Where to find Slow Streets in San Francisco
The Slow Streets concept works best on primarily residential streets that are relatively flat, straight, and have mostly stop-controlled intersections instead of traffic signals. MUNI routes and emergency response corridors do not work as Slow Streets. The current list of Program corridors includes:
- 12th Avenue, from Lincoln Way to Lawton Street
- 20th Street, from Shotwell Street to Potrero Avenue
- 22nd Street, from Bryant Street to Chattanooga Avenue (Planned)
- 23rd Avenue, from Lake Street to Cabrillo Street
- Arlington Street, from Roanoke Street to Randall Street
- Cabrillo Street, from 45th Avenue to 23rd Avenue
- Cayuga Avenue, from Naglee Avenue to Rousseau Street (Implementation in Progress)
- Clay Street, from Arguello Boulevard to Steiner Street
- Golden Gate Avenue, from Parker Street to Broderick Street
- Hearst Avenue, from Ridgewood Avenue to Baden Street
- Lake Street, from Arguello Boulevard to 28th Avenue
- Lyon Street, from Turk Street to Haight Street
- Minnesota Street, from Mariposa Street to 22nd Street
- Noe Street, from Duboce Avenue to Beaver Street
- Page Street, from Stanyan Street to Octavia Boulevard
- Sanchez Street, from 23rd Street to 30th Street
- Shotwell Street, from Cesar Chavez to 14th Street
- SoMa Slow Streets: Lapu-Lapu, Rizal, Tandang Sora, Bonifacio and Mabini streets between Folsom Street and Harrison Street
- Somerset Street, from Silver Avenue to Woolsey Street
Program goals and criteria
Through the Slow Streets program, the SFMTA aims to expand the city’s growing Active Transportation network and encourage more people of all ages and abilities to travel by low-carbon modes.
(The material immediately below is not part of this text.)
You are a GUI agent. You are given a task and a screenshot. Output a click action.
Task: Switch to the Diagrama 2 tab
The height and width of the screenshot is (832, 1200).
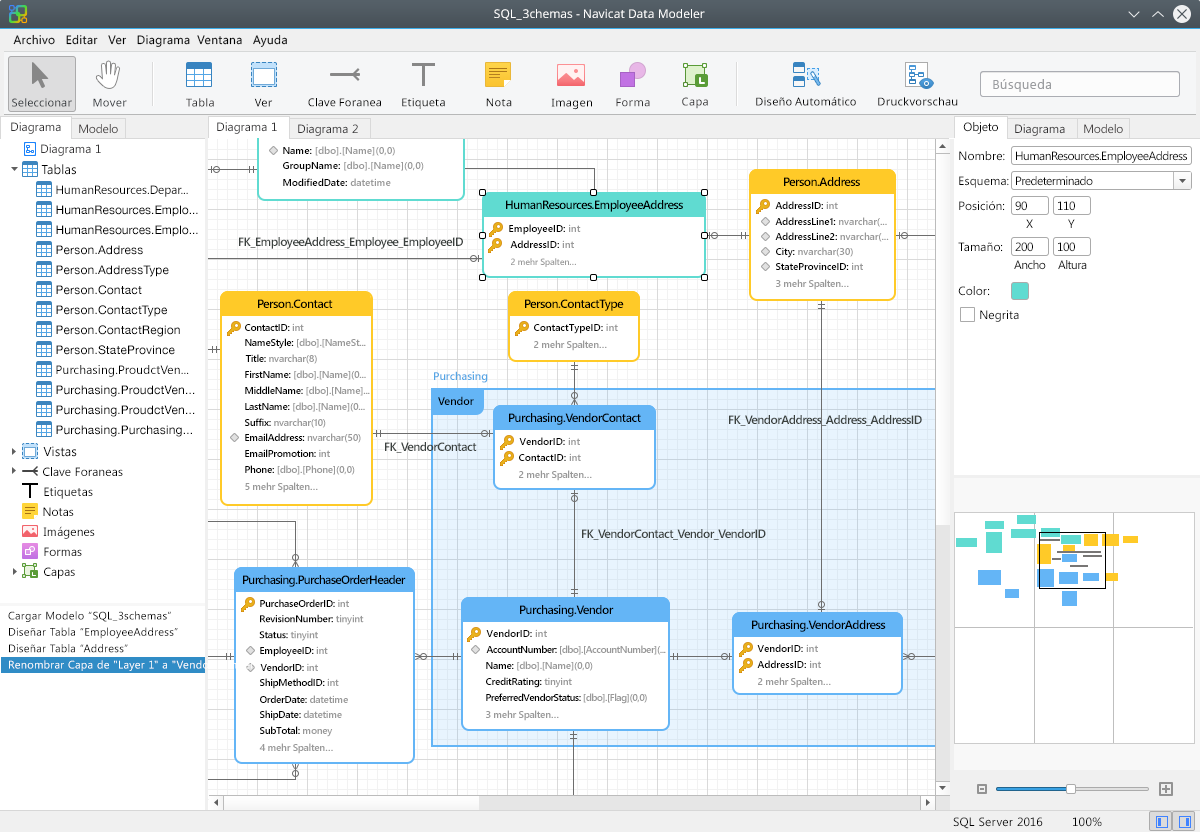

It i’s essential that Slow Streets are safe, comfortable, shared corridors for all. To make Slow Streets work, traffic volumes need to stay low, as do vehicle speeds. The SFMTA is taking a data-driven approach to ensuring Slow Streets meet the following low-stress criteria, taking guidance from National Association of City Transportation Officials standards:
- Vehicle volumes of 1,000 per day or less
- Vehicle speeds of 15 mph or less
The SFMTA will collect data on both traffic volumes and speeds and adjust corridor designs as necessary to achieve true low-stress corridors.
Additionally, it’s important for all users of Slow Streets to follow guidelines for behavior and use on these corridors. At a high level: Everyone is welcome, and please go slow! For more in-depth guidelines, please review our How To Use Slow Street Fact Sheet for best practices to keep everyone feeling safe and welcome.
Implementation and program expansion
Following the establishment of the Slow Streets program by the SFMTA Board of Directors on December 6, 2022, the Program team will be focused on collecting data on all corridors to inform any additional design changes needed to meet the Program targets.
Potential corridors for program expansion will be identified through community outreach, parallel SFMTA efforts like the Active Communities Plan, and resident input. Suggestions are always welcome, and we will be creating a form soon for residents to fill out and submit ideas for future corridors.
The SFMTA Slow Streets Program team will report annually to the SFMTA Board of Directors on program progress and data.
This program was made possible in part by Proposition K Sales Tax dollars provided by the San Francisco County Transportation Authority.